MATERIALS AND METHODS
Data sources
Population‐based cancer incidence data in the United States have been collected by the National Cancer Institute's (NCI's) Surveillance, Epidemiology, and End Results (SEER) program since 1973 and by the Centers for Disease Control and Prevention's (CDC's) National Program of Cancer Registries (NPCR) since 1995. The SEER program is the only source for historic population‐based incidence data from the eight oldest SEER areas (Connecticut, Hawaii, Iowa, New Mexico, Utah, and the metropolitan areas of Atlanta, San Francisco‐Oakland, and Seattle‐Puget Sound), representing approximately 8% of the US population. Historical survival data (1975–1977 and 1995–1997) are based on the SEER 8 areas plus the Detroit metropolitan area, as published previously. Contemporary survival statistics are based on data from the SEER 8 registries plus the Alaska Native Tumor Registry and the registries in California, Georgia, Idaho, Kentucky, Louisiana, New Jersey, New York, and Texas, representing 42% of the US population, with vital status follow‐up through 2021. All 22 SEER registries (with the addition of Massachusetts and Illinois), covering 48% of the United States, were the source for the probability of developing cancer.
The North American Association of Central Cancer Registries (NAACCR) compiles and reports incidence data from 1995 forward for registries that participate in the SEER program and/or the NPCR. These data approach 100% coverage of the US population for the most recent years and were the source for the projected new cancer cases in 2025, contemporary incidence trends, cross‐sectional incidence rates, and stage distribution., The incidence data presented herein differ slightly from those published online in the NAACCR's Cancer in North America (CiNA) Explorer (apps.naaccr.org/explorer/, September 1, 2024) because rates are adjusted for delays in case reporting using national delay factors.
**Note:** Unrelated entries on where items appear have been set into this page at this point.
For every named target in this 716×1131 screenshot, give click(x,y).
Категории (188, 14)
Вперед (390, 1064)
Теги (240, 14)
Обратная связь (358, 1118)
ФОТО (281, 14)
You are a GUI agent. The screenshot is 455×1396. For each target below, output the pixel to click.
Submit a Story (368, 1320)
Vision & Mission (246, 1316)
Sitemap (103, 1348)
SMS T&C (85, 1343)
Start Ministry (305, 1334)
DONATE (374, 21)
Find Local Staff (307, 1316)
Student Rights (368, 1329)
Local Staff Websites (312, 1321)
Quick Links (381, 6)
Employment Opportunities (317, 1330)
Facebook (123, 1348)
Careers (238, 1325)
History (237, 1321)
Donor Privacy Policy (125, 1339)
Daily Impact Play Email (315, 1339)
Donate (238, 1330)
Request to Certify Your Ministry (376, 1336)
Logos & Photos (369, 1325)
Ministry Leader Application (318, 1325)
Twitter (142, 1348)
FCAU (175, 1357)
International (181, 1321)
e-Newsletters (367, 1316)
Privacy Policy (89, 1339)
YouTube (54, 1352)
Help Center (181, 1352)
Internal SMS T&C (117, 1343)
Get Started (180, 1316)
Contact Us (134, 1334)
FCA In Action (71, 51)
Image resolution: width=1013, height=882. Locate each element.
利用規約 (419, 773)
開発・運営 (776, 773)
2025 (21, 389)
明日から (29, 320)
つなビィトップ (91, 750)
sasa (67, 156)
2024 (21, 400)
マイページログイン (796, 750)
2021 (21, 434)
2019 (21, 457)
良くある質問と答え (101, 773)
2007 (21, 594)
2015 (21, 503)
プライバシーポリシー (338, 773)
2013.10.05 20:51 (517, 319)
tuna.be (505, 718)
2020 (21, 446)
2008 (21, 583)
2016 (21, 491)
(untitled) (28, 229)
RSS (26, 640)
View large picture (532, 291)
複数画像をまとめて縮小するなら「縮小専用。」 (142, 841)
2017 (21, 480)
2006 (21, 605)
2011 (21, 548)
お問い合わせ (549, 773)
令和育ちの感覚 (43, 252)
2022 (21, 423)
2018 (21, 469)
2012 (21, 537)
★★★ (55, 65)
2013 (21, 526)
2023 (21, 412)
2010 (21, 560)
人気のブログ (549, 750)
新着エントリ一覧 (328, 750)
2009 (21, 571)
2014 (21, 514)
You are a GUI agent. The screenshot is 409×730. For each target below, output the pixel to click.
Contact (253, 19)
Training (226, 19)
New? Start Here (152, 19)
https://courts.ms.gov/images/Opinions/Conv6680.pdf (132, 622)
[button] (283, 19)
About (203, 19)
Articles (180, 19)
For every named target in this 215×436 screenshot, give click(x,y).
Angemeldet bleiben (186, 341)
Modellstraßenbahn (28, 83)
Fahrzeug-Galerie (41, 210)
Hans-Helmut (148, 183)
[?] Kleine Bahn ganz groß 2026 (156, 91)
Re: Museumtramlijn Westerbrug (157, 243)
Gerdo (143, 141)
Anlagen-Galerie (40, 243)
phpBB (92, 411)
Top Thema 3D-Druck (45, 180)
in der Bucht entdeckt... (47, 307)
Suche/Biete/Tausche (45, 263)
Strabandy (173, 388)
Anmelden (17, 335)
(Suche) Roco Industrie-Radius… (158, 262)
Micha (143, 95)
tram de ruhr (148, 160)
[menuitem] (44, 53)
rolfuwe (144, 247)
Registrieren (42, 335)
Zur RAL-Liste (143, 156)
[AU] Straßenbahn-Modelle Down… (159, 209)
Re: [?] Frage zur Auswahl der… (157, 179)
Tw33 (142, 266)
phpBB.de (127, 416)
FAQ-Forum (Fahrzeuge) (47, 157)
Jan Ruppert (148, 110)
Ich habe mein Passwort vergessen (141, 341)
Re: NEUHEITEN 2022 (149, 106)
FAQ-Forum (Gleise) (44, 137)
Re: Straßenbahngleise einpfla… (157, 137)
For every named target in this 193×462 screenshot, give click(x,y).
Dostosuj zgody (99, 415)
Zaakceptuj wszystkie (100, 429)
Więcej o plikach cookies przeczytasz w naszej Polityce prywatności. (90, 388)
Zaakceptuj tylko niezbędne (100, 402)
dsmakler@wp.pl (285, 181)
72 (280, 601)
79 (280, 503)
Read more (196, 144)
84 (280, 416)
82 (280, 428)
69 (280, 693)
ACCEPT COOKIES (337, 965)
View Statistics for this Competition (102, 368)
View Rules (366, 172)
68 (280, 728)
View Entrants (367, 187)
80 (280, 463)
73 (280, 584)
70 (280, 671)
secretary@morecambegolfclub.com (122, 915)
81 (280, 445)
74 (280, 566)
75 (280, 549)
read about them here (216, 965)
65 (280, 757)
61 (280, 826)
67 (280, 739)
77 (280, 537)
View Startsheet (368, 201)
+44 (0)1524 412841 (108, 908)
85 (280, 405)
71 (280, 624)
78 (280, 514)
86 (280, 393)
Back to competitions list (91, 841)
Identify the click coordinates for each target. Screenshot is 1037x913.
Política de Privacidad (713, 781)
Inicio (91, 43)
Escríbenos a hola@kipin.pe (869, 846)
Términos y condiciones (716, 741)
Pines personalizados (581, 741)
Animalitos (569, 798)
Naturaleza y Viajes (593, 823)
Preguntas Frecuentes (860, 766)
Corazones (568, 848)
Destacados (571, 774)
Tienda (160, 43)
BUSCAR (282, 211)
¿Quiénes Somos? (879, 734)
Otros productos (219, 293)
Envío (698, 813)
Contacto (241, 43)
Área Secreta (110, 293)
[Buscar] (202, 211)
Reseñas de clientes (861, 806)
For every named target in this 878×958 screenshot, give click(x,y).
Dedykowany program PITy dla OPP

Incidence data for Puerto Rico were abstracted from the CiNA Explorer.
Mortality data from 1930 to 2022 were provided by the National Center for Health Statistics (NCHS)., Forty‐seven states and the District of Columbia met data quality requirements for reporting to the national vital statistics system in 1930, and Texas, Alaska, and Hawaii began reporting in 1933, 1959, and 1960, respectively. The methods for abstraction and age‐adjustment of mortality data before 1969 are described elsewhere., Contemporary 5‐year mortality rates for Puerto Rico were obtained from State Cancer Profiles (statecancerprofiles.cancer.gov, August 1, 2024), a collaboration between the CDC and the NCI.
All cancer cases were classified according to the International Classification of Diseases for Oncology, third edition, except childhood and adolescent cancers, which were classified according to the International Classification of Childhood Cancer., , Causes of death were classified according to the International Classification of Diseases.
Statistical analysis
Incidence and mortality
All incidence and death rates were age standardized to the 2000 US standard population (19 age groups) and expressed per 100,000 persons (or per million for childhood and adolescent cancer incidence), as calculated by the NCI's SEER*Stat software, version 8.4.2. Population data were modified intercensal annual county estimates by age, sex, race, and Hispanic origin produced by the US Census Bureau and the NCHS with support from the NCI except for 2010–2019 data, which were produced by Woods & Poole Economics, Inc. through a contract with the NCI, and 2020–2022 data, which were based on Vintage 2022 estimates. Official US Census Bureau intercensal population estimates are anticipated to be released in fall 2024 and will be incorporated into 2025 data releases (https://seer.cancer.gov/popdata/, September 1, 2024). Population estimates incorporate race‐bridging, which combines multiple‐race categories in the 2000 and 2010 census into individual race categories. For more information on population estimates issued by the US Census Bureau, see census.gov/programs‐surveys/popest/guidance.html, July 1, 2024.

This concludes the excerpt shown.